Por Redacción
Ciudad De México, 21 de marzo de 2026.- Tres temas distintos dominaron la agenda social y legislativa este fin de semana: la caída de México del lugar 10 al 12 en el Ranking Mundial de Felicidad 2026, una polémica en el Congreso de Aguascalientes por declaraciones sobre la lactancia y la crítica de un grupo conservador hacia la expansión de servicios de aborto en el Instituto Mexicano del Seguro Social (IMSS).
Según el Reporte Mundial de la Felicidad 2026, elaborado con datos de la Encuesta Gallup y análisis de académicos del ITAM, la UNAM y la Universidad Iberoamericana, México obtuvo un puntaje de 6.97. Gerardo Leyva, doctor de la Ibero, participó en la presentación de los resultados que muestran el descenso del país en la lista global, aunque no se detallaron los criterios específicos más allá de la metodología estándar del reporte.
En el ámbito legislativo, surgió una controversia en Aguascalientes durante una sesión local donde el diputado Fernando Alférrez Barbosa, de Morena, realizó declaraciones sobre la lactancia que fueron cuestionadas biológicamente. La discusión se centró en el lenguaje incluyente dentro de una ley de lactarios, generando respuestas de la diputada del PAN, Mirna Medina, quien se opuso a los planteamientos del legislador morenista en el debate parlamentario.
Simultáneamente, el Consejo Nacional de Nueva Derecha emitió un comunicado criticando la expansión de los servicios de aborto a través del IMSS, los cuales ya están disponibles en 25 estados del país. Raúl Tortolero, dirigente del consejo, enmarcó su objeción en un debate ético-religioso, citando que el 88% de la población mexicana tiene filiación cristiana, dato que el grupo utiliza para argumentar su postura frente a las políticas de salud reproductiva actuales.

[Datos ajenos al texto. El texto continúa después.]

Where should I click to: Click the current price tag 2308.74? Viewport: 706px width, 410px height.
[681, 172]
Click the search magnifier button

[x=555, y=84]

Estos tres eventos, aunque independientes, reflejan tensiones actuales en la sociedad mexicana respecto a indicadores de bienestar, la evolución del lenguaje en las leyes locales y la intersección entre políticas públicas de salud y creencias religiosas. La falta de especificación sobre la fuente exacta del porcentaje de filiación cristiana y la fecha precisa de la sesión en Aguascalientes deja espacios de contexto que los actores políticos y sociales deberán aclarar en los próximos días.